神奈川県の大学2年生の男性(20)も、小学校の教員を目指す一人だ。中学・高校と、母校の学童保育でボランティアをしてきた。そこで子どもたちと関わる中で、周囲の大人からも教員が向いているのではないか、と言われてきた。

「倍率が低くて試験に合格しやすいという意味では、ラッキーだとは思います。ブラック職場で人気がないのも寂しい話ですが、今はそっちの気持ちの方が少し強いですかね」

■志望学生足りない熱量

 ただ、気になることがある。男性のように学生時代に教育系のボランティアを経験する人が、周囲には少ないように感じているという。学校現場で働きたい。そんな「熱量」を感じる人が周りの志望者に少ない、と話す。

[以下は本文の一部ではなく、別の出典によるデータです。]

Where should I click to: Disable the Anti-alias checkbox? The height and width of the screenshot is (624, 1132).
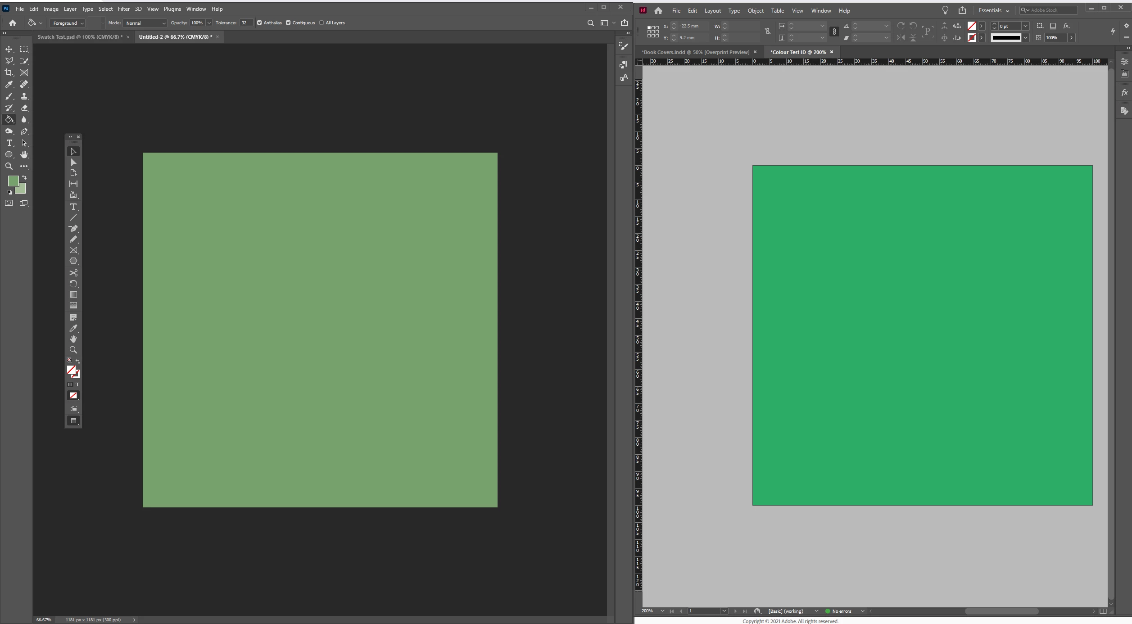pos(259,23)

 ただ、このまま各地の採用試験が低倍率で推移するわけではなさそうだ。

 妹尾さんによると、東京や神奈川などの大都市圏では大量採用の時期は過ぎ、需要は一段落しつつある。一方で、見通しは不明ながら35人学級による需要増の影響も出てきそうだ。地方ではこれから大量採用というところもあり、しばらく倍率が低いままのところと、倍率が上がっていくところに分かれていくのではないかとみる。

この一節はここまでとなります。